Finalmente, el diseño humano a través de la edición genética y las aplicaciones tecnológicas conectadas a nuestro cuerpo y mente configuran ese mundo afín a la ficción pero con crecientes capítulos de realidad conocido como transhumanismo. Sin lugar a dudas, el multifacético cruce entre biología humana y nuevas tecnologías augura un tiempo de enormes innovaciones y decisivos dilemas éticos en los próximos años. ¿Será la humanidad aumentada (y mejorada, tal vez) por los dispositivos tecnológicos una plataforma de soluciones y bienestar frente a las limitaciones y padecimientos que aún tenemos como especie? ¿O será el principio del fin, ese umbral donde las cosas se tornan incontrolables y la humanidad ya no es una categoría homogénea (en la diversidad), sino una cobertura capaz de contener a distintas combinaciones de biología y tecnología, con sus respectivas identidades y derechos? Tecnologías de edición genética como Crispr, dispositivos de conexión y estimulación cerebral como Neuralink o prototipos de Cyborgs como el británico Neil Harbisson (primer hombre reconocido como tal al tener una antena conectada a la cabeza que le permite resolver una patología congénita de visión), hace un tiempo que están entre nosotros. El gran misterio que sin dudas se develará en las próximas décadas es si la ubicuidad de estas tecnologías compatibles y conectadas con nuestra biología nos hará a todos un poco cyborgs, abriendo la era de lo que el joven divulgador John Cwaik llama el “homo tech”.
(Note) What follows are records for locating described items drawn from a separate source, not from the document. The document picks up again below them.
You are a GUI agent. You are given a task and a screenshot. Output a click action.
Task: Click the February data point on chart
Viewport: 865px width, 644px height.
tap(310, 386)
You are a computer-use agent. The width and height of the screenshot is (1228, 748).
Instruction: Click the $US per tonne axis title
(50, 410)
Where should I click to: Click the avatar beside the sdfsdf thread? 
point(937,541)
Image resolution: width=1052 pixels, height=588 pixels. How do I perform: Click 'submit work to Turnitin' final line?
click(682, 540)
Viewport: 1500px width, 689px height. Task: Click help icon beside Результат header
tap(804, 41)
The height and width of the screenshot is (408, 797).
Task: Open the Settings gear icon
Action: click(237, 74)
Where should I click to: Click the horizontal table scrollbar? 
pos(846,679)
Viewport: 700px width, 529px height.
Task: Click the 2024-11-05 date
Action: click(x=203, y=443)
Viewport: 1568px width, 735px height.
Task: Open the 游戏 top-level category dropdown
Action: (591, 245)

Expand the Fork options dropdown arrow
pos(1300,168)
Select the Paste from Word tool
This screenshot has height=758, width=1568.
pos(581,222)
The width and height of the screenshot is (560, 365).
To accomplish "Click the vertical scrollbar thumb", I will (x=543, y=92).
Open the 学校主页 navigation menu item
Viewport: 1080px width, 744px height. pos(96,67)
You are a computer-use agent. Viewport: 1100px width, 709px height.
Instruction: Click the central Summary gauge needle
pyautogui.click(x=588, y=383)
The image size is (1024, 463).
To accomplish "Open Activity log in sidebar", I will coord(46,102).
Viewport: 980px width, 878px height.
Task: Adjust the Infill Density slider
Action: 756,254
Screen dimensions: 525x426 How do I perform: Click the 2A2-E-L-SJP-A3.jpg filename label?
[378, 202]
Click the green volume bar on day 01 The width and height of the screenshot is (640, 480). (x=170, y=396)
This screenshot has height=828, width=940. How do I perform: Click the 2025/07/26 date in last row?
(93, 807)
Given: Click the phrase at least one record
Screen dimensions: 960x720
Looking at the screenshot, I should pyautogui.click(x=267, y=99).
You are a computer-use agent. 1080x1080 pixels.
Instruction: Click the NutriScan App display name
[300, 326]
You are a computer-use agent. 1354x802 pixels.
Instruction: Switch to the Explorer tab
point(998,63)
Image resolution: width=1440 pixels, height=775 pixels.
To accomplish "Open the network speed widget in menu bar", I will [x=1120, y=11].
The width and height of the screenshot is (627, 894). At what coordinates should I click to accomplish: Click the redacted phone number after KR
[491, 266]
Estos y otros misterios de la condición y existencia humana están en vías de resolución. Auspiciadas por miedos, mandatos religiosos o excesivas regulaciones, serán estériles las iniciativas para bloquear este proceso. Avanzar en esta línea, ¿Nos hará mejores para construir bienestar individual y empujar el progreso colectivo? ¿Serán la fuente para hackear siglos de lenta evolución humana hacia una nueva y superadora especie? ¿Será acertado el pronóstico del científico de Harvard, Juan Enriquez, sobre la proximidad del “homo evolutis” capaz de apropiarse de las riendas de su propia evolución? Es el momento de apostar en serio por ello, sabiendo que somos capaces de construir una combinación virtuosa a escala planetaria entre innovación, protocolos éticos y regulación pública inteligente. Sólo desde allí estos misterios develados podrán conducir a una Humanidad mejor.